▶ _WORK INSTRUCTIONS_: List the material from the line containing "Identify the click" through the line containing "Українська (609, 150)" as numbered items, skipping any blank lines and including nothing else.

▶ _EXERCISE INPUTS_:
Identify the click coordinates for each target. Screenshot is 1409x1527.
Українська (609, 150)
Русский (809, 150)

---

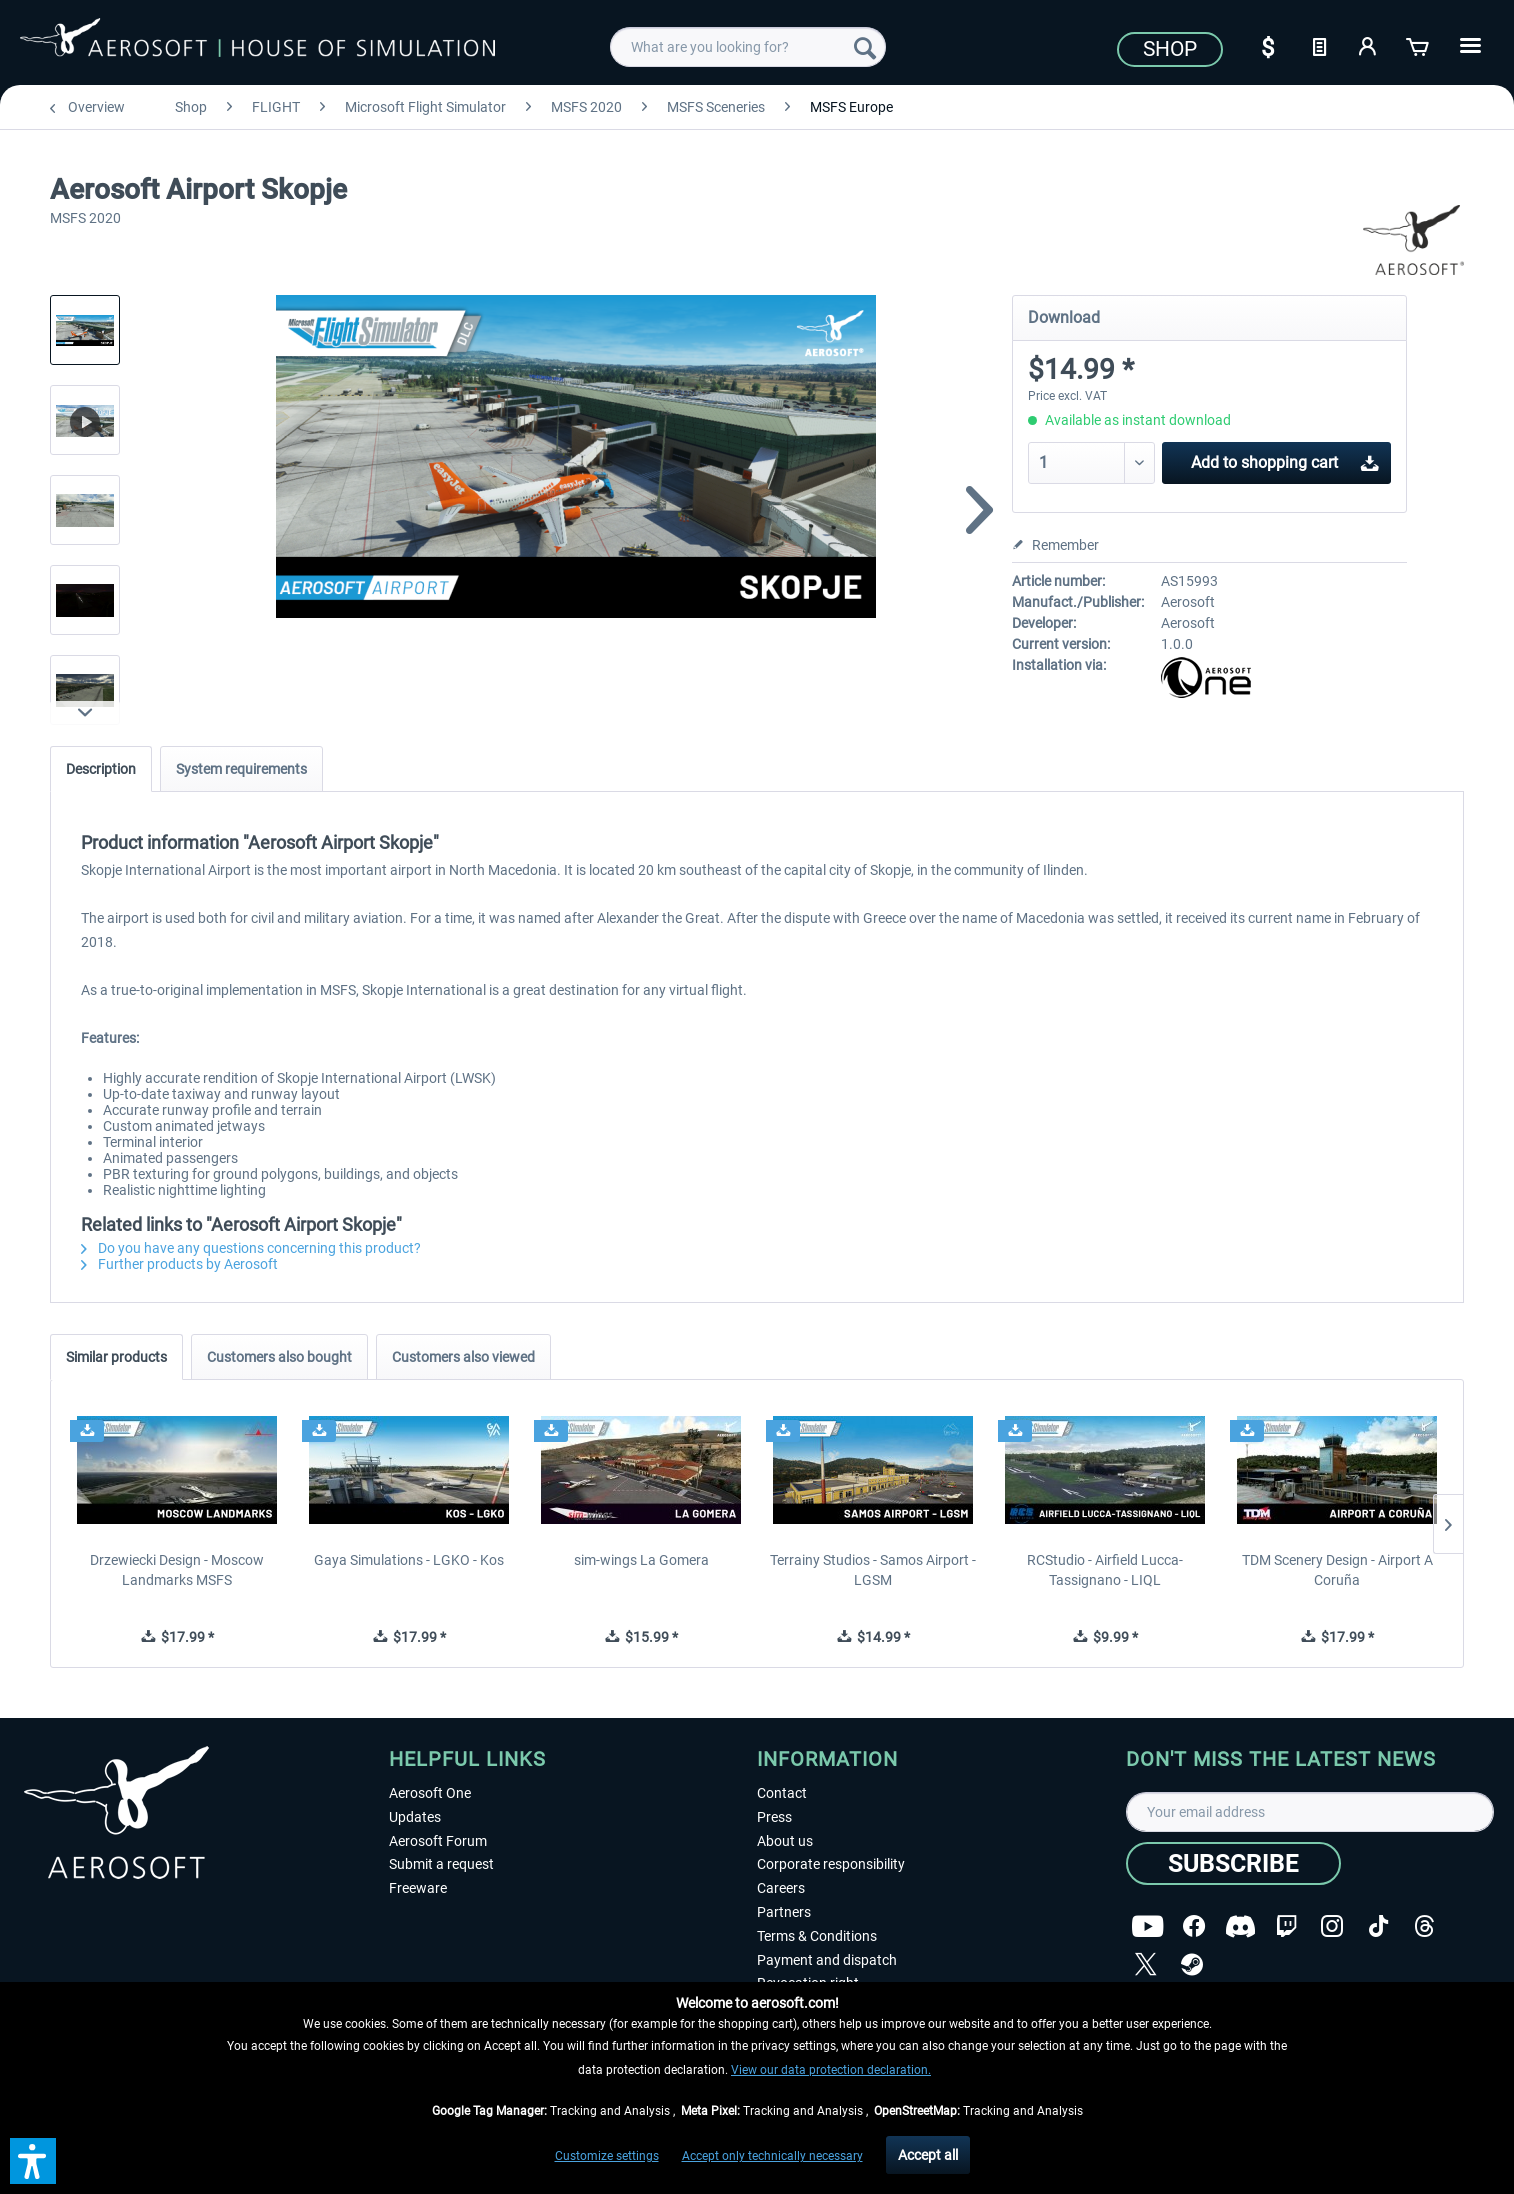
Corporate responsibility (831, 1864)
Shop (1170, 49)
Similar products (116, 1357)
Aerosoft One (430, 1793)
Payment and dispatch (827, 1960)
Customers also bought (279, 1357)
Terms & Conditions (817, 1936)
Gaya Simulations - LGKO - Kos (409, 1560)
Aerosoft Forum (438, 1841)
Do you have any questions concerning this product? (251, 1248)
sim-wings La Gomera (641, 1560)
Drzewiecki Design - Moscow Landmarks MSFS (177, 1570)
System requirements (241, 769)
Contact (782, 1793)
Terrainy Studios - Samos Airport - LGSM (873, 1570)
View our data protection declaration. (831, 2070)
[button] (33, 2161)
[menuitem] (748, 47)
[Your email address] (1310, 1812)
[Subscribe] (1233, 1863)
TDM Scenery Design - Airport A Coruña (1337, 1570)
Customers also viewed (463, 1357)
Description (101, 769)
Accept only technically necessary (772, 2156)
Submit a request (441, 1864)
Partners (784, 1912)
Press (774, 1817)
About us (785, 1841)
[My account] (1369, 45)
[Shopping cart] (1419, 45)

▶ _THE RESPONSE_:
1. Identify the click coordinates for each target. Screenshot is 1409x1527.
2. Українська (609, 150)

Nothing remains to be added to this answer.